### Data for the task
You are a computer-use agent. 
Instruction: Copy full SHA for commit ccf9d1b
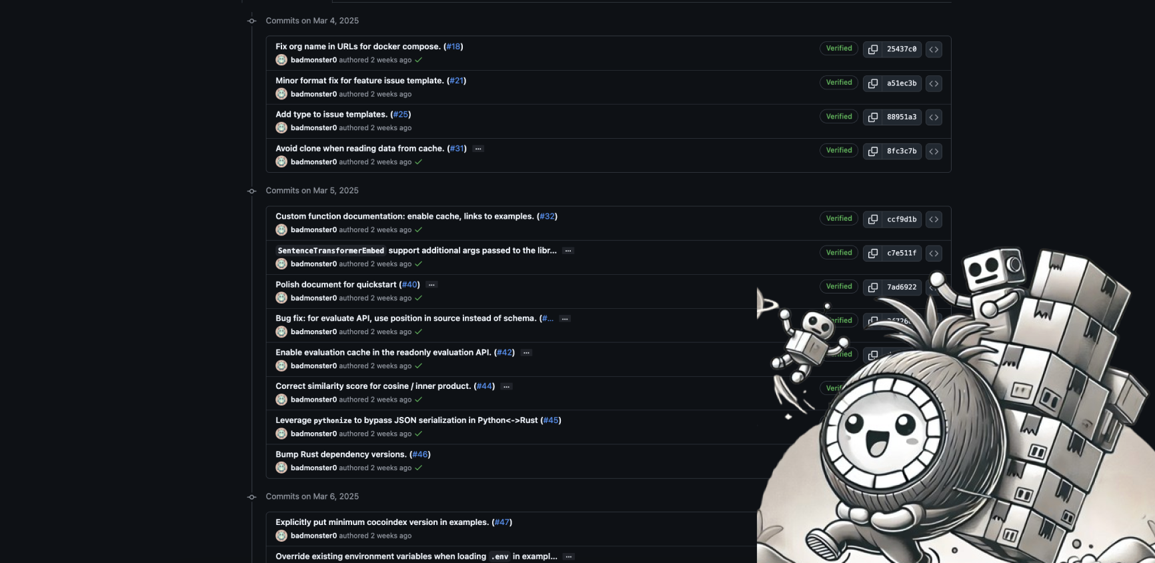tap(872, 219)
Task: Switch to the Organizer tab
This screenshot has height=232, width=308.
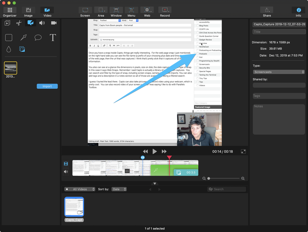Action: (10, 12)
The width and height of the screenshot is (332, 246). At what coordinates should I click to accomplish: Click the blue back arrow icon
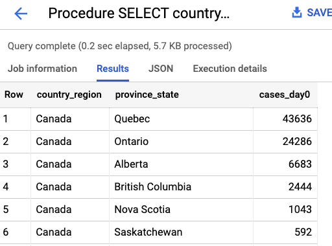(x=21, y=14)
* * *
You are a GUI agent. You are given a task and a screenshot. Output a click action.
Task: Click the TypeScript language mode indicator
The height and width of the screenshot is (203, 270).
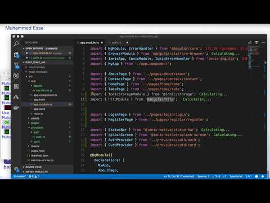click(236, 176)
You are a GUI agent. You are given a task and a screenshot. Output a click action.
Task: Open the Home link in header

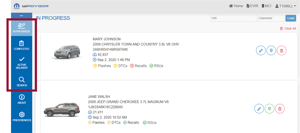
--
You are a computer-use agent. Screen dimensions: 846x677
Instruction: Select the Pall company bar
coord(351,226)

### Task description
Which lines above carry the string "computer"? Copy those lines.

### Task answer
You are a computer-use agent. 
You are a computer-use agent. Screen dimensions: 846x677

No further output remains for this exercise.